An auto finance company will pay $15 million in fines and redress to consumers as a result of an enforcement action with the Consumer Financial Protection Bureau, the regulator announced yesterday. The lender was accused of making illegal loans to military families, altering documents so that the borrowers would not be identified as servicemembers, and charging unlawful fees for a “useless” insurance product.
A copy of the enforcement order, against TMX Finance, which is known more commonly as TitleMax, can be accessed by clicking here.
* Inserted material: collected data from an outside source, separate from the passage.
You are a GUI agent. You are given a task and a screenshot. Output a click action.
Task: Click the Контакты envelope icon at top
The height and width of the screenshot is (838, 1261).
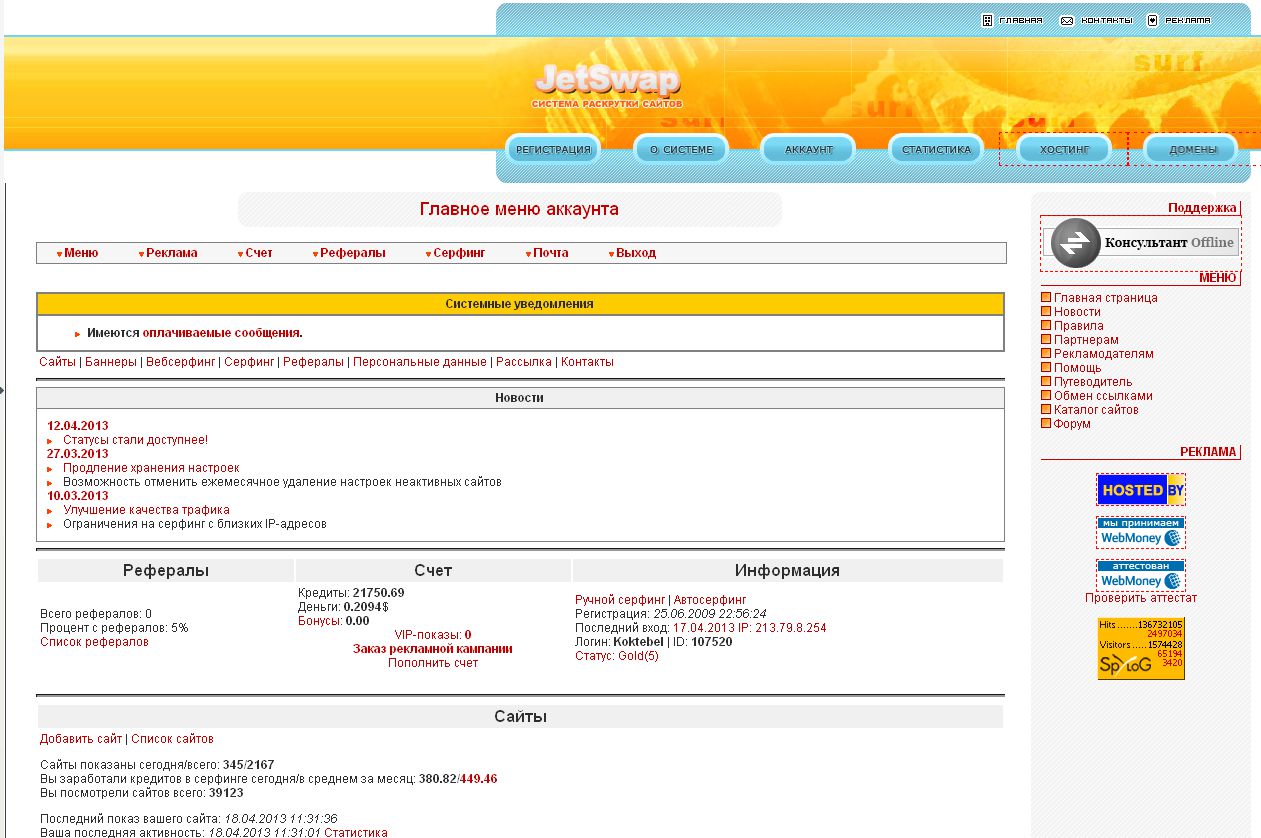(1067, 20)
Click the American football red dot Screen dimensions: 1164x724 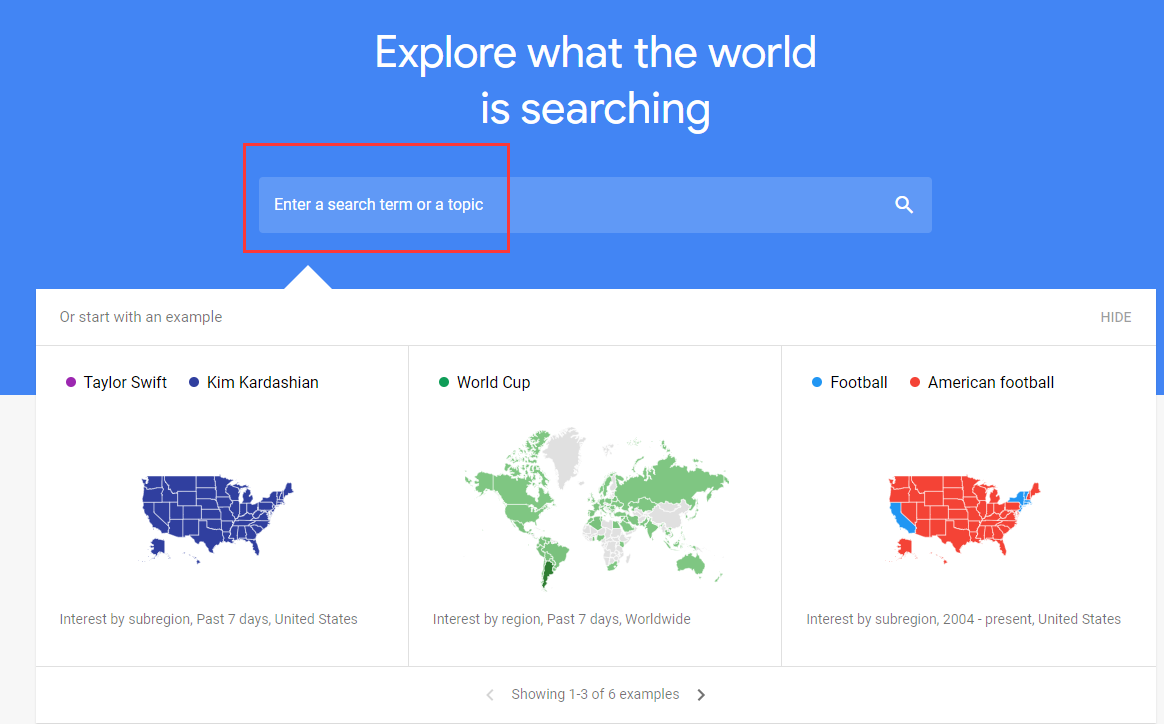point(915,382)
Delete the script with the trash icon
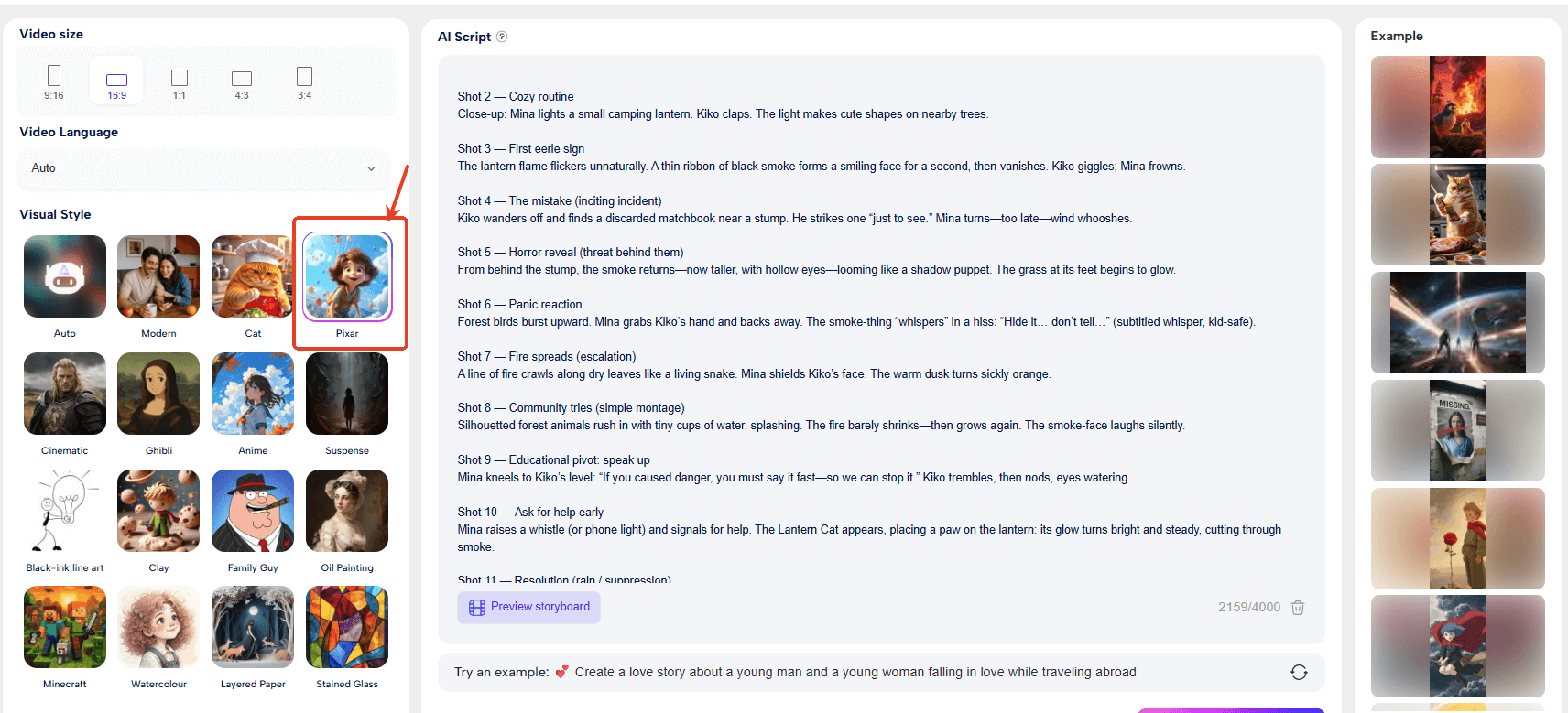Screen dimensions: 1568x713 [x=1297, y=608]
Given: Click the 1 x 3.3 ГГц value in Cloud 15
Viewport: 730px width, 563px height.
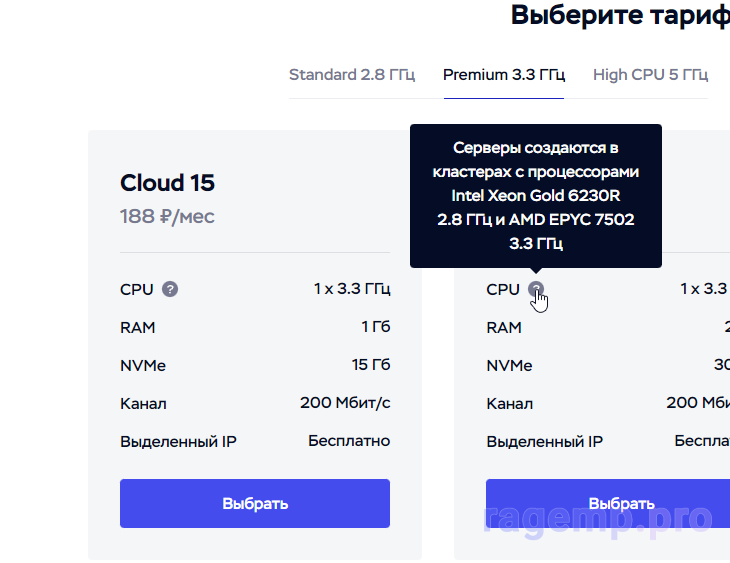Looking at the screenshot, I should pyautogui.click(x=352, y=289).
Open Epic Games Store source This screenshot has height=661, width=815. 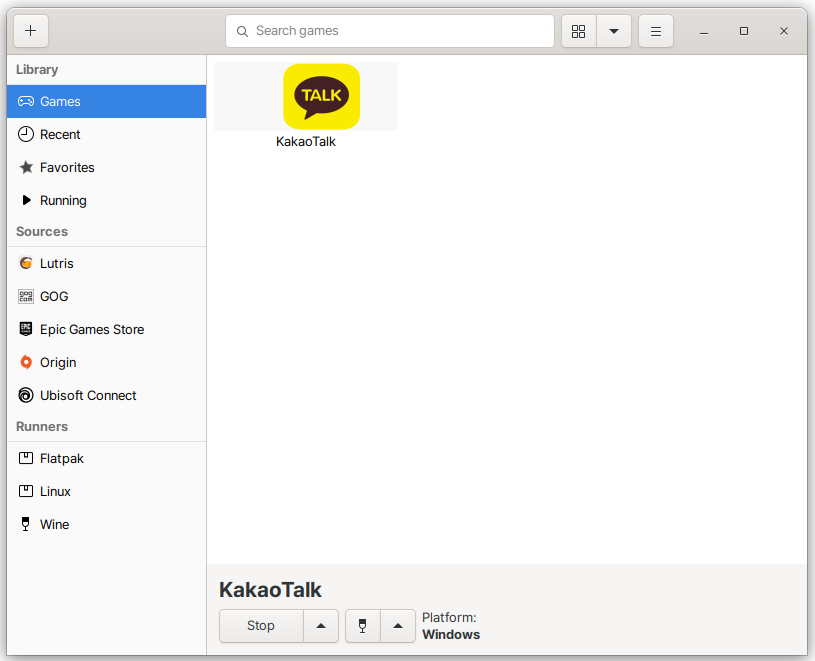click(106, 329)

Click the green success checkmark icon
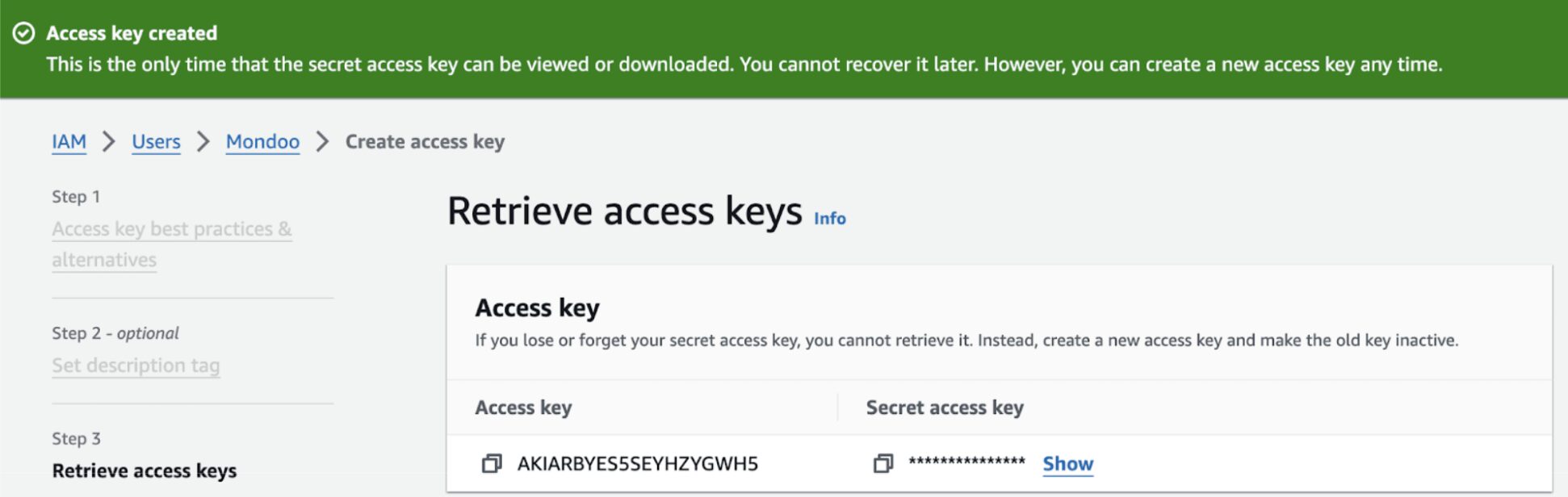point(24,33)
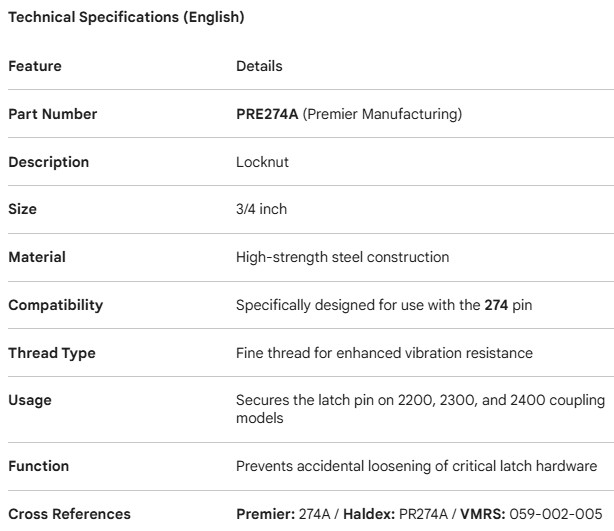
Task: Select the Function row label
Action: point(39,465)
As you might have been able to deduce, TitleMax is a title lender. It operates in 18 states and has been under a CFPB consent order since 2016, related to its lending and debt collection activities. The company is accused of making more than 2,500 prohibited loans to servicemembers and their families between 2016 and 2021. Under the Military Lending Act, interest rates for servicemembers are capped at 36%. TitleMax is accused of making loans with interest rates in excess of 100%. To avoid potential problems, the company is accused of “doctoring personally identifiable information so borrowers would not be identified as servicemembers or covered dependents.” The company’s own policies and procedures made it clear that members of the military and their families were not eligible for loans. To get around this, it changed the personally identifiable information of individuals to obtain clearance from the Military Lending Act’s database that the individuals were not covered borrowers, or it failed to check the database at all.
The company is also accused of charging more than 15,000 borrowers $35 each for non-file insurance, a policy that covers losses due to the failure to record the lien on the vehicle’s title in order to protect its security interest. The problem is that TitleMax had recorded the liens on those vehicles, making the insurance unnecessary.
TitleMax will pay a $10 million fine to the CFPB and $5 million back to affected customers.